Task to complete:
Take the lines below beginning at the line that has "Click the Astral Booty Key icon" and stopping after the line that has "Viewport: 644px width, 265px height.", and print them exactly as they are, with no other lines.

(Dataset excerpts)
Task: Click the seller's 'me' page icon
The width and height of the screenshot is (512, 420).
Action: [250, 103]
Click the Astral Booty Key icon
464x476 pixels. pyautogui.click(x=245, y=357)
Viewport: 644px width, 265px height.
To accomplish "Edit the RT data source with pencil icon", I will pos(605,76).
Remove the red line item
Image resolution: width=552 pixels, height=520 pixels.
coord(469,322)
* * *
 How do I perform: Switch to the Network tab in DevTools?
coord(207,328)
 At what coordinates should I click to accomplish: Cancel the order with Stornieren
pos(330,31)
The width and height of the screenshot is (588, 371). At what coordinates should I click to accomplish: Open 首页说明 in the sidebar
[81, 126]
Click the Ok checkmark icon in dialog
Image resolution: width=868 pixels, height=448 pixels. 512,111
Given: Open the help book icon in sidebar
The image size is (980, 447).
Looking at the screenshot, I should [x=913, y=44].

Result of this task:
Click the Astral Booty Key icon
464x476 pixels. pyautogui.click(x=245, y=357)
Viewport: 644px width, 265px height.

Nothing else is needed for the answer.